Statek zatonął w I–II wieku po Chrystusie w miejscu, gdzie głębokość wynosi 15 metrów. Jednostka przewoziła ceramiczne dachówki i inne materiały budowlane, a także gotowe elementy kamieniarskie, takie jak obramowania drzwi.
Do katastrofy doszło prawdopodobnie podczas gwałtownej burzy, w rezultacie utraty sterowności statek roztrzaskał się o skalisty klif. Badacze spodziewają się, że morski osad denny przykrywa drewniany kadłub. Nie wiadomo, skąd i dokąd płynął statek ani czy była to jednostka pełnomorska czy raczej kabotażowa, niezapuszczająca się na otwarte morze, nawigująca tylko między portami w pobliżu brzegu.
Z przekazów ustnych od miejscowej ludności wiadomo, że w tej strefie wybrzeża rybacy natknęli się już kilka razy na zabytki spoczywające na dnie.
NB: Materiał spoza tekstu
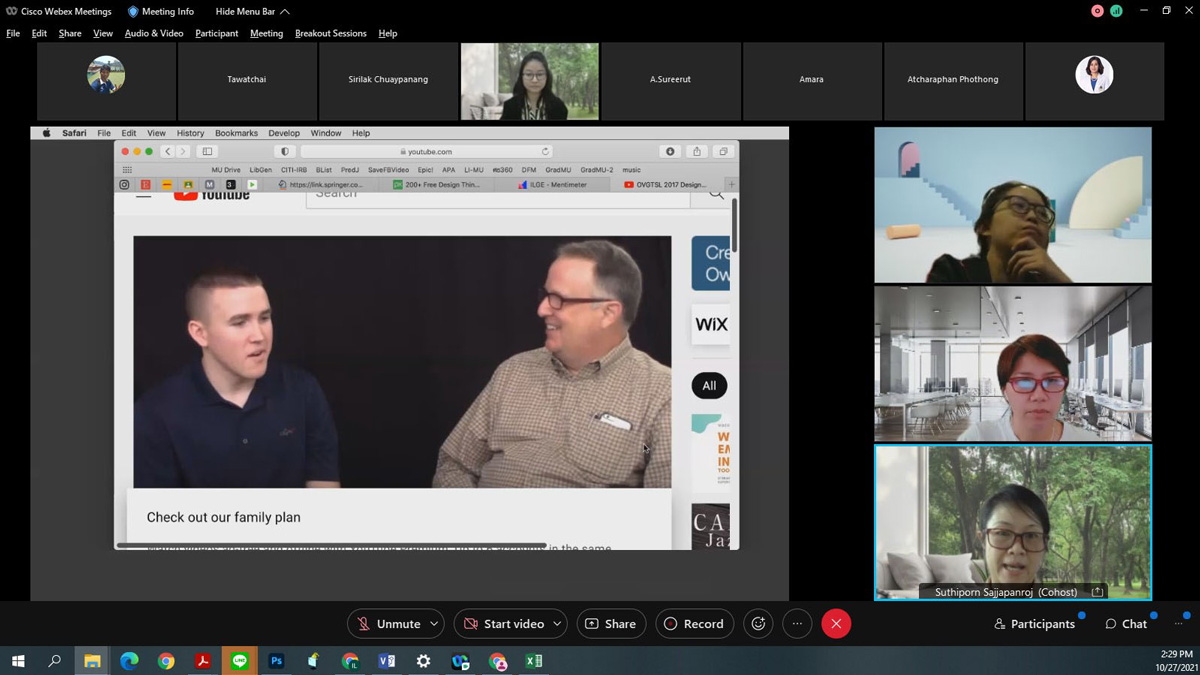Click the red leave meeting button
The width and height of the screenshot is (1200, 675).
tap(836, 624)
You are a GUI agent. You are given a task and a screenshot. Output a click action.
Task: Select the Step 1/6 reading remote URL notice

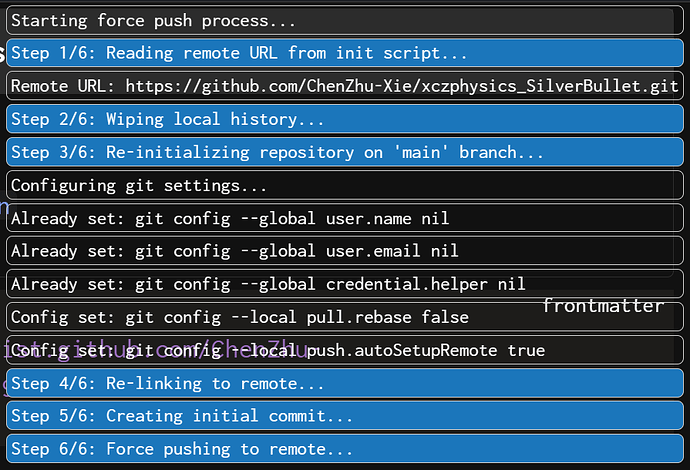coord(239,53)
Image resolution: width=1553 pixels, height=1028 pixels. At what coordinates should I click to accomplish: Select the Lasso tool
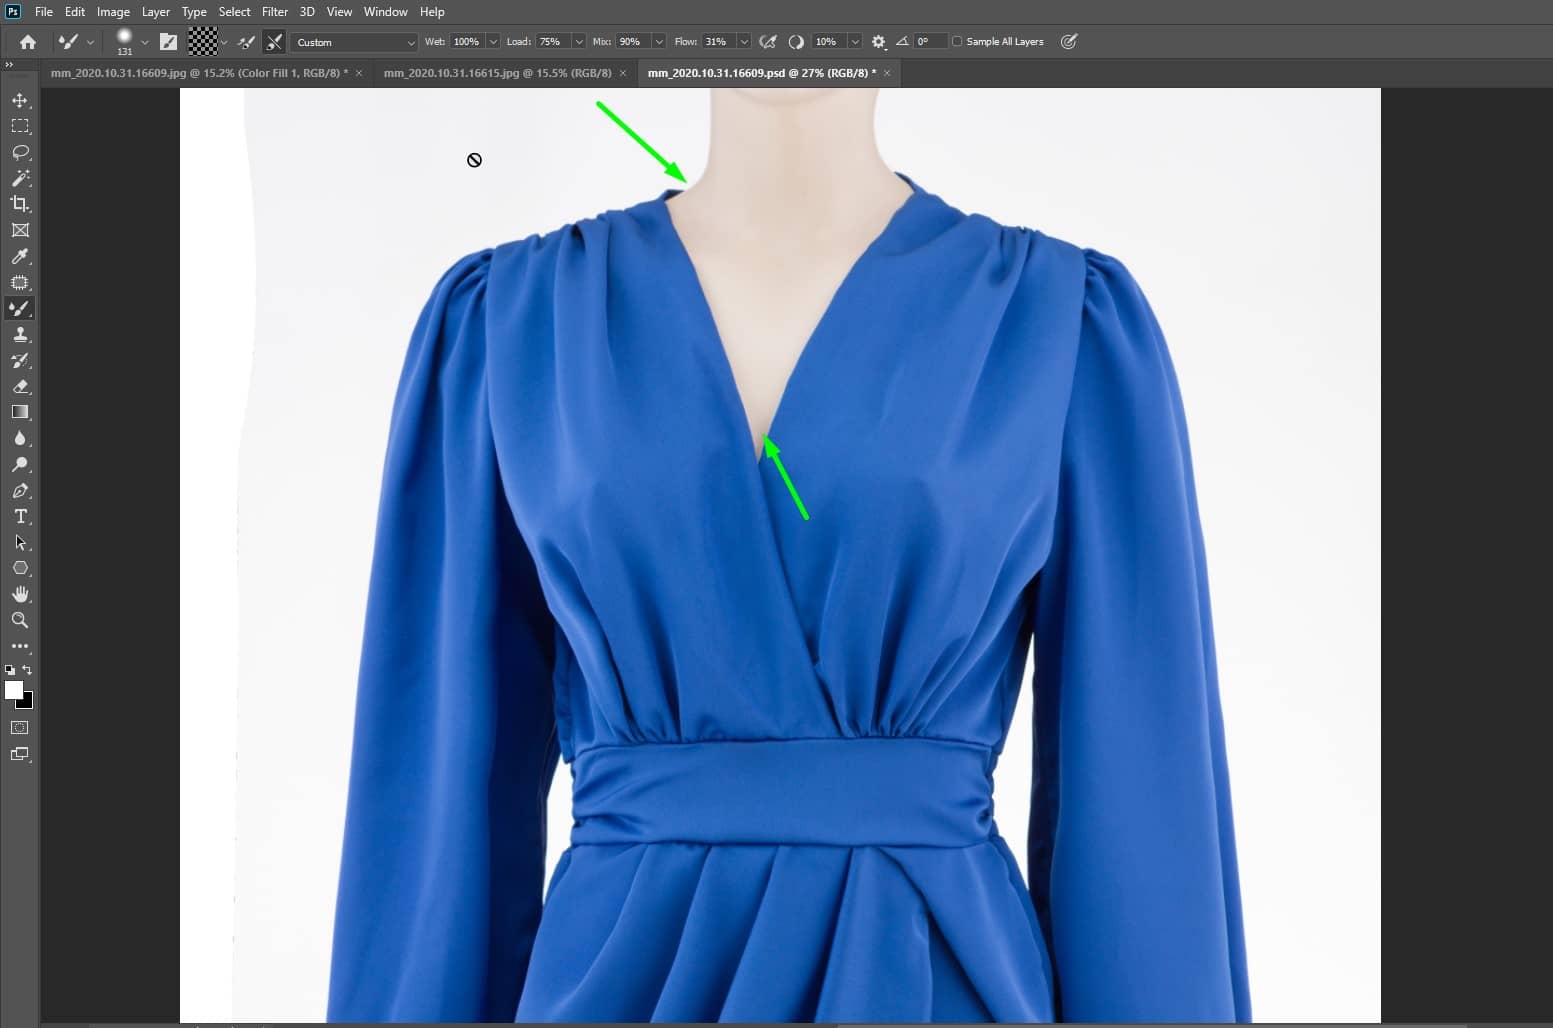click(20, 152)
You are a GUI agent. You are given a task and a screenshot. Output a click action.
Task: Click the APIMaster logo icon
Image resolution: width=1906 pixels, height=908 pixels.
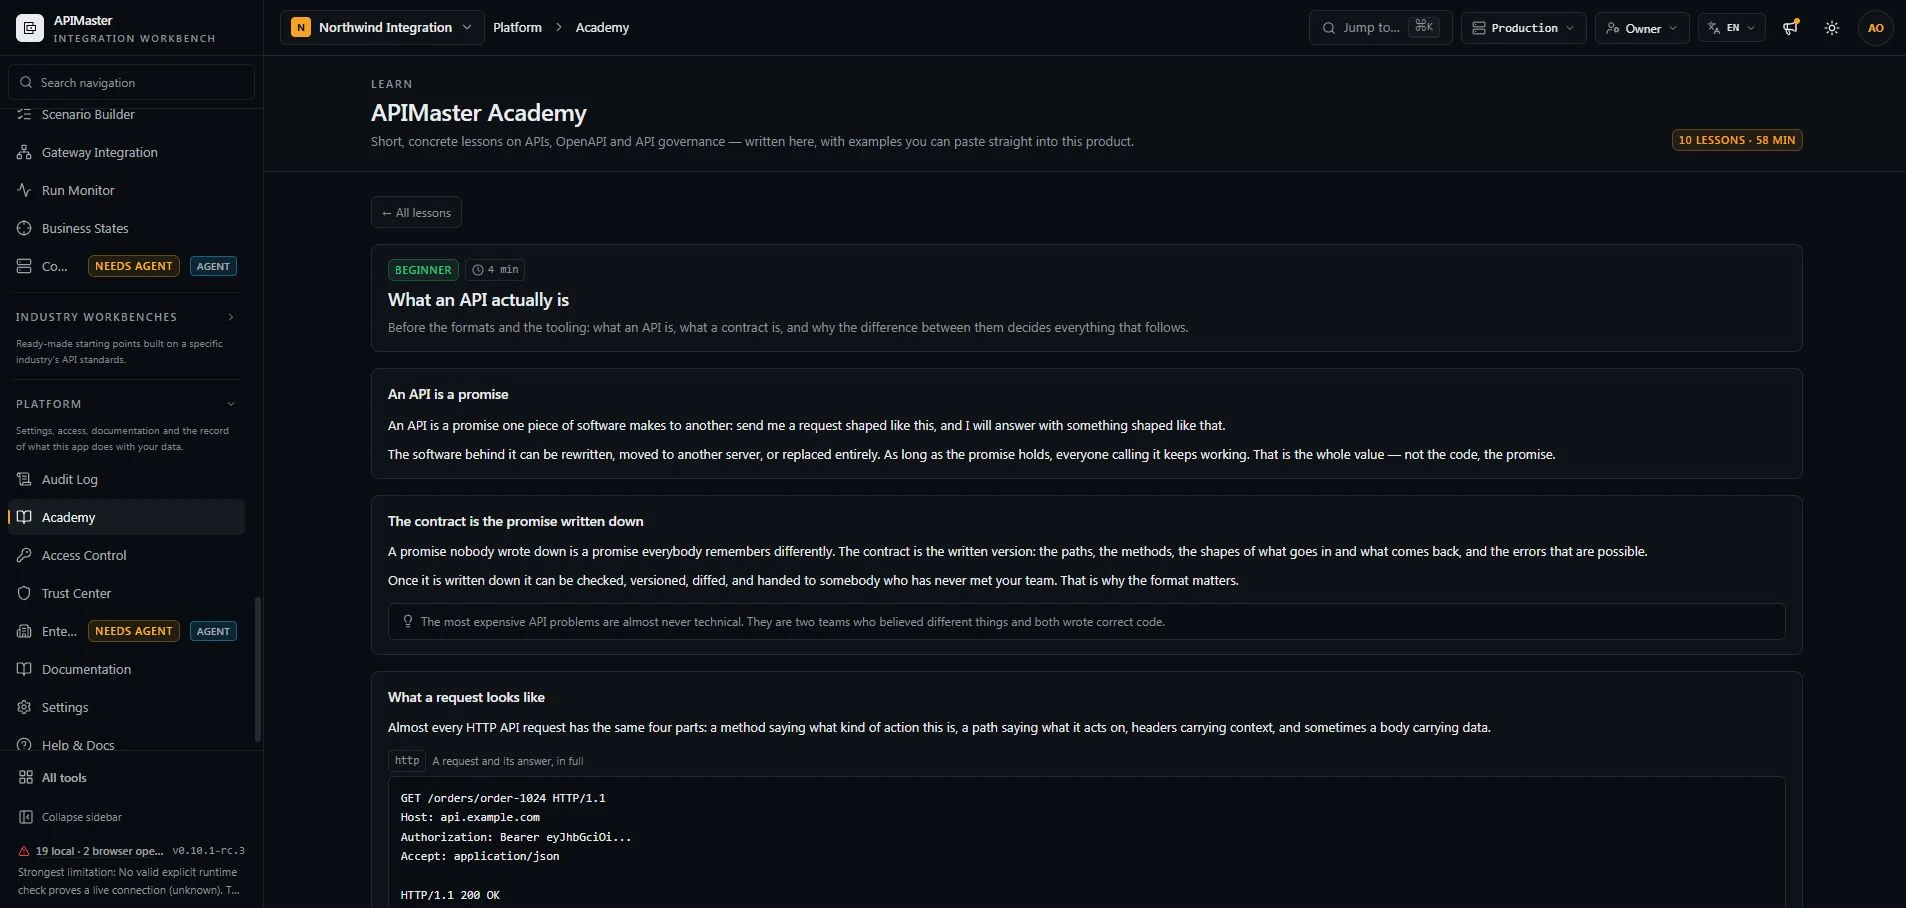(30, 28)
Podobny wrak odnaleziono na głębokości 45 metrów u północnych wybrzeży Sardynii. Statek był małą jednostką długości 18 i szerokości 7 metrów. Przewoził terakotowe dachówki. Przyczyną zatonięcia było prawdopodobnie przeładowanie – statek wywrócił się pod wpływem ciężaru i poszedł na dno wraz z całym ładunkiem.